Libraries provided in the R Data Science package include:

abind

adabag

arm

assertthat

backports

BH

bitops

car

caret

caTools

cli

clipr

coda

colorspace

compHclust

crayon

curl

data.table

DBI

Deriv

dichromat

digest

doParallel

dplyr

e1071

ellipsis

fansi

fastICA

fBasics

fGarch

flashClust

foreach

forecast

foreign

fracdiff

gdata

generics

ggplot2

glmnet

glue

gower

gplots

gss

gtable

gtools

hms

hybridHclust

igraph

ipred

iterators

labeling

lattice

lava

lazyeval

lme4

lmtest

lubridate

magrittr

MASS

Matrix

MatrixModels

mcmc

MCMCpack

minqa

ModelMetrics

MTS

munsell

mvtnorm

neuralnet

nloptr

nnet

numDeriv

pbkrtest

pillar

pkgconfig

plogr

plyr

prodlim

purrr

quadprog

quantmod

quantreg

R2jags

R2WinBUGS

R6

randomForest

RColorBrewer

Rcpp

RcppArmadillo

RcppEigen

readr

recipes

reshape2

rjags

rlang

RobustRankAggreg

ROCR

rpart

RPostgreSQL

sandwich

scales

SparseM

SQUAREM

stabledist

stringi

stringr

survival

tibble

tidyr

tidyselect

timeDate

timeSeries

tseries

TTR

urca

utf8

vctrs

viridisLite

withr

xts

zeallot

zoo

Installing the R Data Science Library Package

Before you install the R Data Science Library package, make sure that your LightDB-A Database is running, you have sourced lightdb_a_path.sh, and that the $MASTER_DATA_DIRECTORY and $GPHOME environment variables are set.

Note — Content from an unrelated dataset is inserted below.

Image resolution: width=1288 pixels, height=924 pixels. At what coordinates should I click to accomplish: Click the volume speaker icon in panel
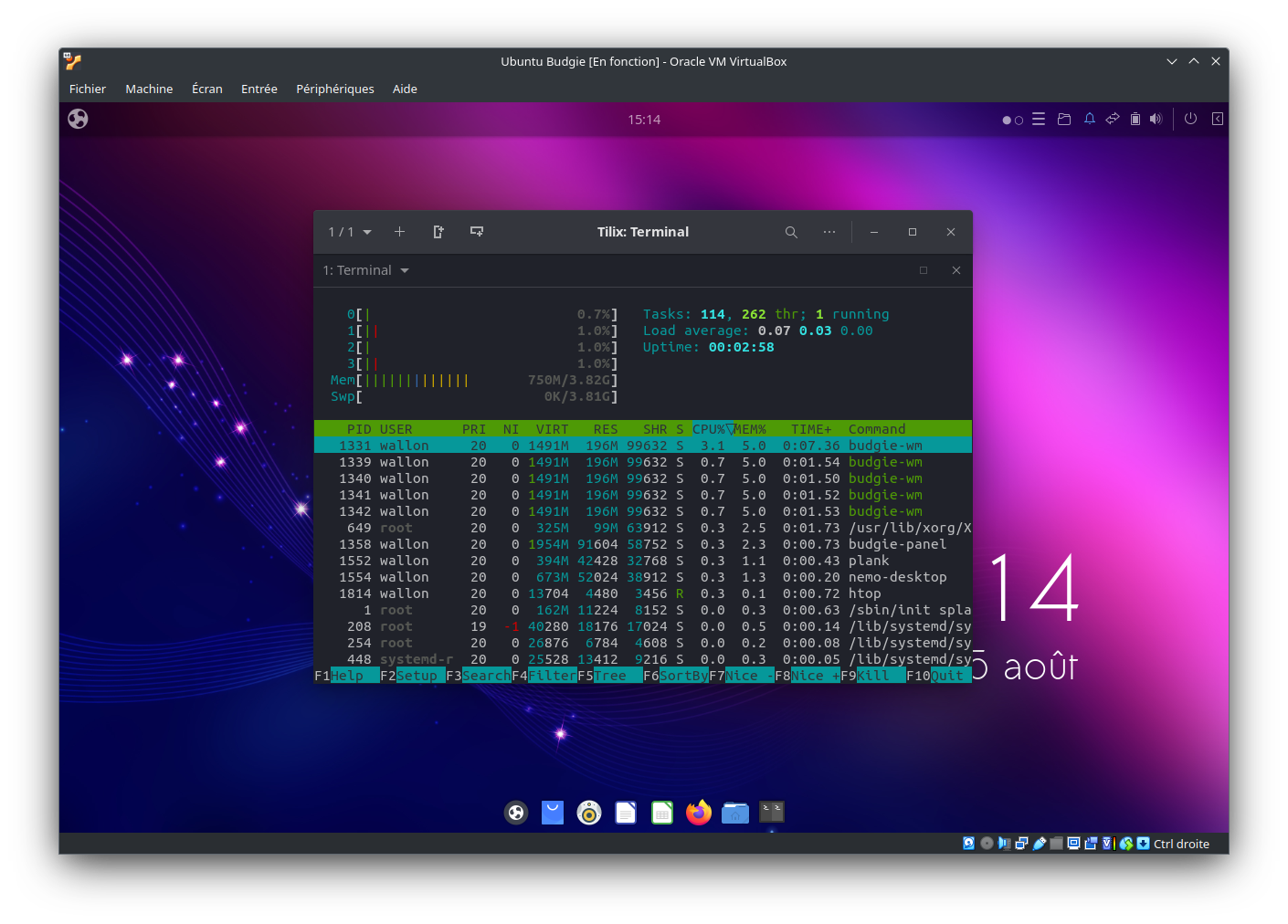click(1156, 119)
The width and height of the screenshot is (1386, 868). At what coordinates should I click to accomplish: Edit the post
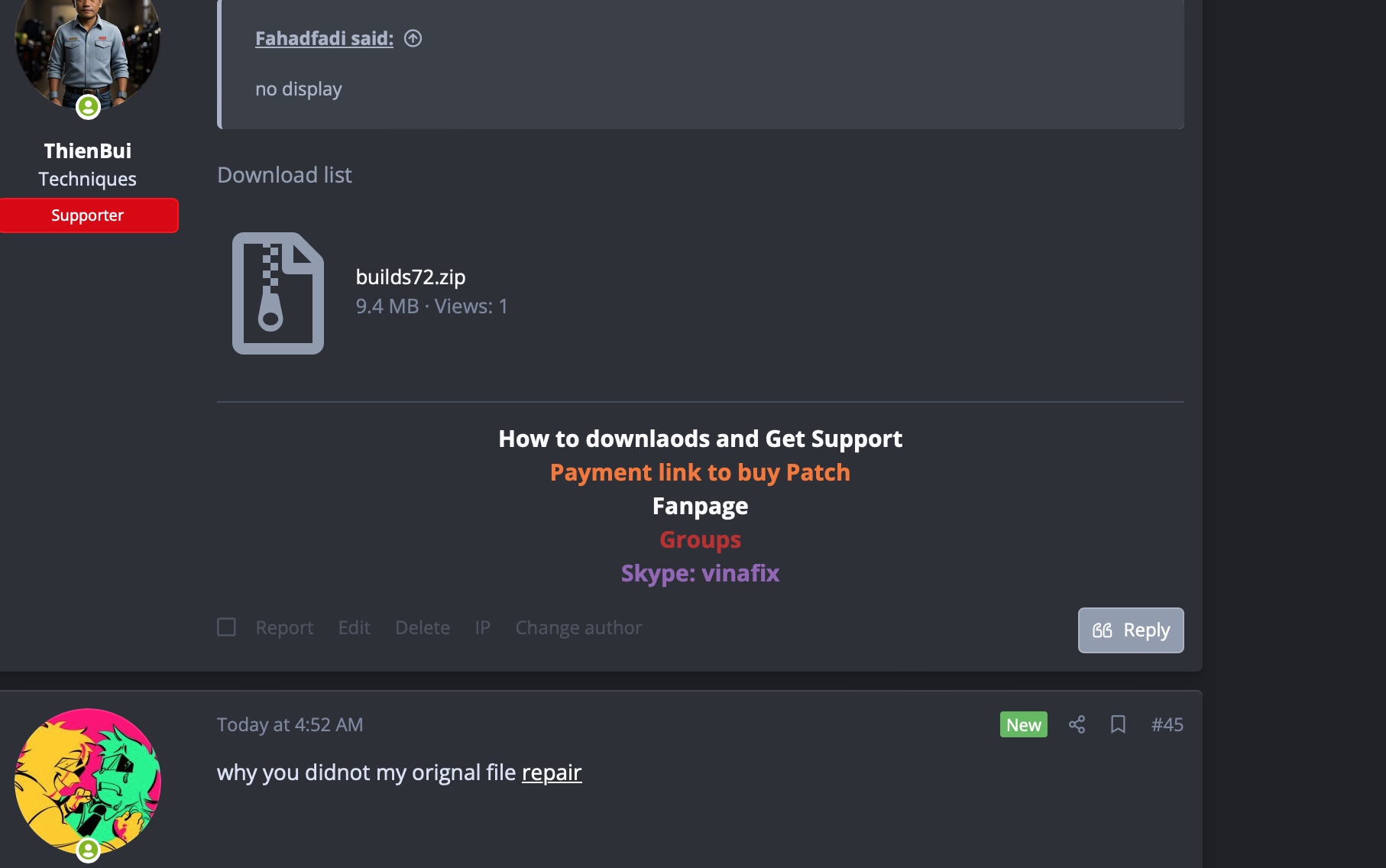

  1. Locate the R Data Science library package that you built or downloaded.

    The file name format of the package is DataScienceR-<version>-relhel<N>_x86_64.gppkg.

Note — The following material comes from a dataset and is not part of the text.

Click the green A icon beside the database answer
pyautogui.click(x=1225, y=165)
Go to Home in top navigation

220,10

  2. Copy the package to the LightDB-A Database coordinator host.

  3. Follow the instructions in Verifying the LightDB-A Database Software Download to verify the integrity of the LightDB-A Procedural Languages R Data Science Package software.

  4. Use the gppkg command to install the package. For example:

    $ gppkg -i DataScienceR-<version>-relhel<N>_x86_64.gppkg
    

    gppkg installs the R Data Science libraries on all nodes in your LightDB-A Database cluster. The command also sets the R_LIBS_USER environment variable and updates the PATH and LD_LIBRARY_PATH environment variables in your lightdb_a_path.sh file.

  5. Restart LightDB-A Database. You must re-source lightdb_a_path.sh before restarting your LightDB-A cluster:

    $ source /usr/local/greenplum-db/lightdb_a_path.sh
    $ gpstop -r
    

The LightDB-A Database R Data Science Modules are installed in the following directory:

$GPHOME/ext/DataScienceR/library

Note rjags libraries are installed in the $GPHOME/ext/DataScienceR/extlib/lib directory. If you want to use rjags and your $GPHOME is not /usr/local/greenplum-db, you must perform additional configuration steps to create a symbolic link from $GPHOME to /usr/local/greenplum-db on each node in your LightDB-A Database cluster. For example:

$ gpssh -f all_hosts -e 'ln -s $GPHOME /usr/local/greenplum-db'
$ gpssh -f all_hosts -e 'chown -h gpadmin /usr/local/greenplum-db'

Uninstalling the R Data Science Library Package

Use the gppkg utility to uninstall the R Data Science Library package. You must include the version number in the package name you provide to gppkg.

To determine your R Data Science Library package version number and remove this package:

$ gppkg -q --all | grep DataScienceR
DataScienceR-<version>
$ gppkg -r DataScienceR-<version>

The command removes the R Data Science libraries from your LightDB-A Database cluster. It also removes the R_LIBS_USER environment variable and updates the PATH and LD_LIBRARY_PATH environment variables in your lightdb_a_path.sh file to their pre-installation values.

Re-source lightdb_a_path.sh and restart LightDB-A Database after you remove the R Data Science Library package:

$ . /usr/local/greenplum-db/lightdb_a_path.sh
$ gpstop -r 

Note When you uninstall the R Data Science Library package from your LightDB-A Database cluster, any UDFs that you have created that use R libraries installed with this package will return an error.